DATA
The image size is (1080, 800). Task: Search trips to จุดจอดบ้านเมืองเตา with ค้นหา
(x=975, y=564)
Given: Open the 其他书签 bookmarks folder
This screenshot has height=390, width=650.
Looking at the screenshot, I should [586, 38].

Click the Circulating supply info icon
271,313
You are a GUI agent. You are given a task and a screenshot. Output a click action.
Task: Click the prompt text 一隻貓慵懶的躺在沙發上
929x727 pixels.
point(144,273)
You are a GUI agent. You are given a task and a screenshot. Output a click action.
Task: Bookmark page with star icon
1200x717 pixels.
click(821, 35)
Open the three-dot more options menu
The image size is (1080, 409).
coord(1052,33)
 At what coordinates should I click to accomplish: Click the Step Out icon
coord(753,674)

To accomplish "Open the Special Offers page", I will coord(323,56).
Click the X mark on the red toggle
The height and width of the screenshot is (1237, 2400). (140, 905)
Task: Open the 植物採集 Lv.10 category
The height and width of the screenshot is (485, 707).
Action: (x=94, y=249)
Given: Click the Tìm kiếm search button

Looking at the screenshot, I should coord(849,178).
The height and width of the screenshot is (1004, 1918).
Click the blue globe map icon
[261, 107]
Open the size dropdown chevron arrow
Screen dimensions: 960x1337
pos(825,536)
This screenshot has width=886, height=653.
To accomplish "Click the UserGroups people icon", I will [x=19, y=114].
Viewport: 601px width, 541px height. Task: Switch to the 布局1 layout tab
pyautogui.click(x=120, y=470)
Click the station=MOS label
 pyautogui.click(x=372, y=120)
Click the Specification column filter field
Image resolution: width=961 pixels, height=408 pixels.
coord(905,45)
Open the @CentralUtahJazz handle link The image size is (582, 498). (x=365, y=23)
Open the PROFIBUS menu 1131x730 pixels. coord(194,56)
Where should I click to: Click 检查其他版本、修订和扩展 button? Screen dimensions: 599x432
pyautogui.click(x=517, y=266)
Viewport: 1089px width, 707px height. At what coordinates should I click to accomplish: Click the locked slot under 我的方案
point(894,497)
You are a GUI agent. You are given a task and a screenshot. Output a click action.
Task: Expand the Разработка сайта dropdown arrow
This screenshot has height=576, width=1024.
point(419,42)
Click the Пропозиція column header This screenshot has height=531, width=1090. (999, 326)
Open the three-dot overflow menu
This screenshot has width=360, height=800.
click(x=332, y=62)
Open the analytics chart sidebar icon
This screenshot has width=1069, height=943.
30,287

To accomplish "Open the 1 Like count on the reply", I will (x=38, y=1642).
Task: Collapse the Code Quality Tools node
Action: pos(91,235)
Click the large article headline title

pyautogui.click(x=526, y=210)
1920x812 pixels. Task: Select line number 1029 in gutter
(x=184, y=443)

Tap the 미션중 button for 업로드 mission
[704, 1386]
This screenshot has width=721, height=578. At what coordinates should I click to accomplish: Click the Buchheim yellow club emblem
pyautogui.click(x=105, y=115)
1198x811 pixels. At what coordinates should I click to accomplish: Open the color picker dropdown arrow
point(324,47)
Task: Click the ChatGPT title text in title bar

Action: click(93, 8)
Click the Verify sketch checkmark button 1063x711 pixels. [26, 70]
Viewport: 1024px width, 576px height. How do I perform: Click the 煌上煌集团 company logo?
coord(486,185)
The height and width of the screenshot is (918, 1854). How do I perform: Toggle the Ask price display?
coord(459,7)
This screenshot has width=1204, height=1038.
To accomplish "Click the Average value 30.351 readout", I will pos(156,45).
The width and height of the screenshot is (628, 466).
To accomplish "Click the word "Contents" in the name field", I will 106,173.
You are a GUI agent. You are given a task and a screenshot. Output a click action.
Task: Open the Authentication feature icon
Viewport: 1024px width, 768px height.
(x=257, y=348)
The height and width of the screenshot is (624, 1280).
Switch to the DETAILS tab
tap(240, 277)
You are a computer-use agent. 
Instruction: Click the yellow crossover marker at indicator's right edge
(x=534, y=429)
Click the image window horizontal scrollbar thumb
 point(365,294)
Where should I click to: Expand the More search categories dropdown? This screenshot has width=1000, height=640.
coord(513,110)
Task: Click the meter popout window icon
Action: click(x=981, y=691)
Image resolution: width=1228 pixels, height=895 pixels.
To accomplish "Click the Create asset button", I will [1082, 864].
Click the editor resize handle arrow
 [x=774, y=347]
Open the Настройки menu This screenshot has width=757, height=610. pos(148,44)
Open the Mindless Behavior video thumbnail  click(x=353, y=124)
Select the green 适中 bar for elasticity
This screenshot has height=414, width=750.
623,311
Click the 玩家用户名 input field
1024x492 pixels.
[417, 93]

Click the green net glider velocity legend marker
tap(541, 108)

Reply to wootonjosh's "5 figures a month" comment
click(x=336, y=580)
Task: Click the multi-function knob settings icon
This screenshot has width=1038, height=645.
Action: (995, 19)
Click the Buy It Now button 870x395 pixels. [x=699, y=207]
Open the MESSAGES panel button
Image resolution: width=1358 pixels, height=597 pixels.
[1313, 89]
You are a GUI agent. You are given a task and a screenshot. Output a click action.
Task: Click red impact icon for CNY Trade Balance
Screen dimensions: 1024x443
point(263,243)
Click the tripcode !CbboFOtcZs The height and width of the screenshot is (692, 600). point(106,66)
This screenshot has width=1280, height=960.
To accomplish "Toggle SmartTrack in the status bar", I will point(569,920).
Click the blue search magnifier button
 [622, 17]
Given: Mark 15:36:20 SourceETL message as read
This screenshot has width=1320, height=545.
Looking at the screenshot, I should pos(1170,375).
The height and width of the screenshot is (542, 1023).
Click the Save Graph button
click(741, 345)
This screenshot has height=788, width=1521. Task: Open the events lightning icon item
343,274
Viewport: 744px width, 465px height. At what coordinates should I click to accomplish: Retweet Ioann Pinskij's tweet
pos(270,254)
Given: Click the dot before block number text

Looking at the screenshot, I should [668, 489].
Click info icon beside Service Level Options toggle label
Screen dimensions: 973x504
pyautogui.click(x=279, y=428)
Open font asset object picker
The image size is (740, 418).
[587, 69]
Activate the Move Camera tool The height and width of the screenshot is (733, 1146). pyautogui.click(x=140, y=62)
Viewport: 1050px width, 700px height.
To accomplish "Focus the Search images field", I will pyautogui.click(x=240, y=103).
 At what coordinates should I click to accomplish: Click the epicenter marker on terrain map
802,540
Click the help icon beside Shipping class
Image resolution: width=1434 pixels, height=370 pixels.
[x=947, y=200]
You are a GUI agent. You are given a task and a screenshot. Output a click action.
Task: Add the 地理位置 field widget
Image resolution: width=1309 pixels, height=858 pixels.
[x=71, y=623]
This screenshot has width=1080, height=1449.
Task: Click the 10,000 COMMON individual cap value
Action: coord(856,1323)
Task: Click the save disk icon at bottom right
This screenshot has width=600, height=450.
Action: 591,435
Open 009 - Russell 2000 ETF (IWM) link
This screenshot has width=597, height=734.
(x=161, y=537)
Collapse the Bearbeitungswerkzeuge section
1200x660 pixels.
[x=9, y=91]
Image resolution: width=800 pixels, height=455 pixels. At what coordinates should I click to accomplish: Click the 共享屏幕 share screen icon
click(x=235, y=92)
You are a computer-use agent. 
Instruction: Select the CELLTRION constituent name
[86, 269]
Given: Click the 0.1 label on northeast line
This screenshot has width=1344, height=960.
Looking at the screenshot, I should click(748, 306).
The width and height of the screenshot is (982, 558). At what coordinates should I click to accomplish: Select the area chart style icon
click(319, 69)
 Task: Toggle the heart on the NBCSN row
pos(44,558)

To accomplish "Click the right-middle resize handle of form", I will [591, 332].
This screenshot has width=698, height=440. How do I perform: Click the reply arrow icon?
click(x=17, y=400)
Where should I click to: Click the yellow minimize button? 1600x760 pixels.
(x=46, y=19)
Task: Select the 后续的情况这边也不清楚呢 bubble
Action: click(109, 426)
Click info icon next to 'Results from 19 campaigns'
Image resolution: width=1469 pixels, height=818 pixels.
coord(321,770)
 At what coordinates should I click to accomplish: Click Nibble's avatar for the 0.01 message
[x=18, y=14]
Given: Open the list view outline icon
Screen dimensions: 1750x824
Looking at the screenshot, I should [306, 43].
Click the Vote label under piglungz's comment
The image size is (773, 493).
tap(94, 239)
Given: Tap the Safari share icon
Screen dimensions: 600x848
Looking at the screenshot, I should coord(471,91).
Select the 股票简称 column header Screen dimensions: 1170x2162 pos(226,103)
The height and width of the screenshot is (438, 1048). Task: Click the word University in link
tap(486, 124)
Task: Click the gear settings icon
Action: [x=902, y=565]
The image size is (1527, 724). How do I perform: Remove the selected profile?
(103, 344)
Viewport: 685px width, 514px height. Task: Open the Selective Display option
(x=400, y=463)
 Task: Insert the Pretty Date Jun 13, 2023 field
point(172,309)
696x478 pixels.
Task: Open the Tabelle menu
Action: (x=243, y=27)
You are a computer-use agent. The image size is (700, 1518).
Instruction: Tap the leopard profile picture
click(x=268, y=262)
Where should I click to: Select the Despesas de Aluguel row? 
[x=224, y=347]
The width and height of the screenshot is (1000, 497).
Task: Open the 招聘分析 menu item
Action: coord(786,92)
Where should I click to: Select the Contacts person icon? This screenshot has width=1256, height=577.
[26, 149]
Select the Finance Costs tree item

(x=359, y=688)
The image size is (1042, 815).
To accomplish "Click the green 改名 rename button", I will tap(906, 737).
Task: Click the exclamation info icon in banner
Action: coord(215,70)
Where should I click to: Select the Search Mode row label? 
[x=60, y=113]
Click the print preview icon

WHAT YOU ARE ASKED TO DO
Everything above from the line containing "Click info icon next" down to the line containing "Given: Open the list view outline icon" is to be transcribed exactly, with both of those lines included and nothing else added.

PROBLEM SOLUTION
Click info icon next to 'Results from 19 campaigns'
Image resolution: width=1469 pixels, height=818 pixels.
coord(321,770)
 At what coordinates should I click to accomplish: Click Nibble's avatar for the 0.01 message
[x=18, y=14]
Given: Open the list view outline icon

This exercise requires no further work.